##### Material supplied #####

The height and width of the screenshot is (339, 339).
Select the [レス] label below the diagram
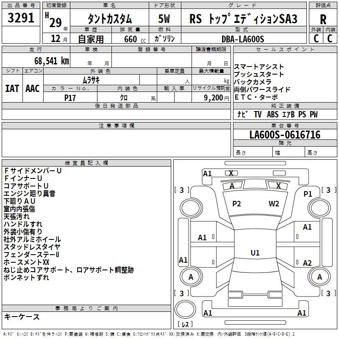[x=185, y=325]
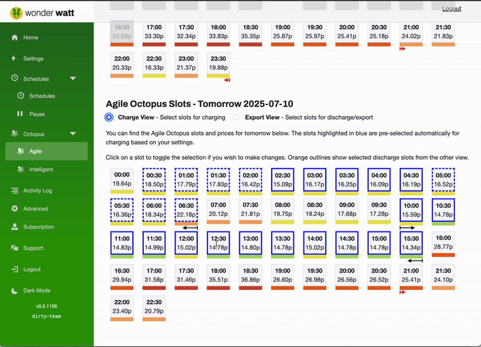This screenshot has width=481, height=347.
Task: Select tomorrow's unselected 00:00 slot at 19.64p
Action: coord(122,180)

#####

What the task asks
Your reply should be the full data above, copied exactly, with no pictures in it.

Output of the exercise
The height and width of the screenshot is (339, 339).
Select the [レス] label below the diagram
[x=185, y=325]
This screenshot has width=481, height=347.
Task: Select tomorrow's unselected 00:00 slot at 19.64p
Action: coord(122,180)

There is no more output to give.